É exatamente aqui que entram as lacunas axiológicas e ontológicas como solução para o questionamento.

Usando o artigo 475-J como modelo, cujas inovações vieram para dar celeridade e efetividade ao procedimento de execução, estabelecendo curto prazo para pagamento, multa de 10% (dez por cento) pelo inadimplemento, entre outras facilidades, tem-se que a execução trabalhista prevista nos artigos 880 a 892 da CLT, foi atingida pela evolução social e pelo progresso técnico do processo civil, mostrando- se injusta a aplicação do art. 769 da CLT, acaso interpretado em sua literalidade.

Essa situação de desvantagem processual trabalhista gera, sem sombra de dúvidas, uma insatisfação para o tutelado e uma injustiça não mais aceita em sede de constitucionalização de direitos.
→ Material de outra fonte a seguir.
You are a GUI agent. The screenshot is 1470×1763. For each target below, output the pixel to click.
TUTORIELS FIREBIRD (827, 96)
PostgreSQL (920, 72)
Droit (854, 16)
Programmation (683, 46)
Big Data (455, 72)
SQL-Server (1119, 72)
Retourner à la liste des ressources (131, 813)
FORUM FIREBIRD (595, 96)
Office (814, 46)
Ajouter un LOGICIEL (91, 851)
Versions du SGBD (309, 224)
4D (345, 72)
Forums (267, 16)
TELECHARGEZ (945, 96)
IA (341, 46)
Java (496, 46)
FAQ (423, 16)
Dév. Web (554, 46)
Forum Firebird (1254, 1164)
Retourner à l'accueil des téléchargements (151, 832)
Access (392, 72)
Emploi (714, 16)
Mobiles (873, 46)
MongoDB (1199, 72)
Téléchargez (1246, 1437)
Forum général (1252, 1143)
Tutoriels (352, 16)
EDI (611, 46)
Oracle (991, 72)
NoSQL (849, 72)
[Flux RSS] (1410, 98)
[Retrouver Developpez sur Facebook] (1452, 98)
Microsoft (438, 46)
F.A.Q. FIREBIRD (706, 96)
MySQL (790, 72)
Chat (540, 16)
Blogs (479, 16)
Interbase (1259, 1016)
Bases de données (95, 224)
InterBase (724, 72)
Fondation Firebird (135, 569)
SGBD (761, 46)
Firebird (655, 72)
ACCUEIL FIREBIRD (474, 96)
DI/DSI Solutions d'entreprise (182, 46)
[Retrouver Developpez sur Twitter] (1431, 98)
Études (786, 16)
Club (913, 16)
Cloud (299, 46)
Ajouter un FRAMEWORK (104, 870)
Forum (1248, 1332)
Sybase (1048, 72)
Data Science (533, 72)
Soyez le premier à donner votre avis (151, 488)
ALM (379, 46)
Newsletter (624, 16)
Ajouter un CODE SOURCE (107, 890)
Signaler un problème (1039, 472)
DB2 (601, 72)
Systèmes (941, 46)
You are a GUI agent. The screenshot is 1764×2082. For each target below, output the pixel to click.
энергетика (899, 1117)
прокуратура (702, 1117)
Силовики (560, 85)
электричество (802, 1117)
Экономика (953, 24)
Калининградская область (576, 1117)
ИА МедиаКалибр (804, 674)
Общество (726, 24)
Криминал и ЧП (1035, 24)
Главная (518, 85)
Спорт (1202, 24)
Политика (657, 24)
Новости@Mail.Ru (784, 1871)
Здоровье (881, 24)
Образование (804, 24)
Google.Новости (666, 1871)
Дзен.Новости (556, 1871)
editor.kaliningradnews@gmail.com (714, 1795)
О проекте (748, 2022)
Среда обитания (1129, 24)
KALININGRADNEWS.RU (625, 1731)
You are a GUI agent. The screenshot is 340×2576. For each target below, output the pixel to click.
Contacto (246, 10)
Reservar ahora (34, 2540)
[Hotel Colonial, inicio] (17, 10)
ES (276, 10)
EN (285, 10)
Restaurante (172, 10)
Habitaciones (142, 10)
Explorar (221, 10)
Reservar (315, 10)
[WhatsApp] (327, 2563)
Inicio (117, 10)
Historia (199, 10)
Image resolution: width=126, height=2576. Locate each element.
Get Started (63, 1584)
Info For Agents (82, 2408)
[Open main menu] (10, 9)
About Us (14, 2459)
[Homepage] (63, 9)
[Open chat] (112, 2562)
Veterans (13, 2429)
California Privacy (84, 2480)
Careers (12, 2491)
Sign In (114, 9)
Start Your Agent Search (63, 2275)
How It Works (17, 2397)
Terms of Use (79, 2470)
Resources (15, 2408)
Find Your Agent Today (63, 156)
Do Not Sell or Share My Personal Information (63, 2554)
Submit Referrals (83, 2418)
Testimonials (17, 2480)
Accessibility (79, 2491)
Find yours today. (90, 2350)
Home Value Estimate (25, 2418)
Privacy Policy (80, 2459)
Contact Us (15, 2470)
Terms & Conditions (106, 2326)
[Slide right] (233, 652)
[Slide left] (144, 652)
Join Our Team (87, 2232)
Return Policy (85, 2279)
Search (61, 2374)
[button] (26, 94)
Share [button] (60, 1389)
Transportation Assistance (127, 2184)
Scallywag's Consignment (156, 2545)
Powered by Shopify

Para o preenchimento da lacuna ontológica e axiológica do art. 769 da CLT, busca-se esteio na nova hermenêutica constitucional que possibilita uma releitura de todo o ordenamento jurídico a partir de seus princípios e da irradiação de suas normas. Se não mais vigora o objetivo de outrora da cláusula de contenção aqui referida, estando o processo civil munido de procedimentos que agilizam e auxiliam a solução rápida e efetiva dos conflitos, justificada está, por exemplo, a aplicação do art. 475-J no processo do trabalho.

Destarte, deve operador do direito ter a percepção de que a existência de uma norma, de um procedimento previsto em lei, não basta para alcançar a justiça da decisão. É preciso verificar se a rigidez procedimental praticada sob o manto protetor da legalidade não está eivada de técnica ultrapassada e em descompasso com a realidade do direito material que se busca. A mera técnica já não tem mais espaço no instrumentalismo e, menos ainda, no formalismo-valorativo, principalmente quando a aplicação literal da lei se choca com os direitos fundamentais previsto na Constituição Federal.

É nesse sentido que as lacunas podem servir como meio de flexibização procedimental. Deparando-se o juiz com um procedimento oco, desprovido de um sentido teleológico, não estará ele obrigado a seguir, deverendo buscar o preenchimento da lacuna axiológica ou ontológica por meio de outro procedimento que possibilite a sua adequação e atinja o escopo processual, sem ferir o princípio da segurança jurídica, conferindo efetividade e alcançando a justiça da decisão.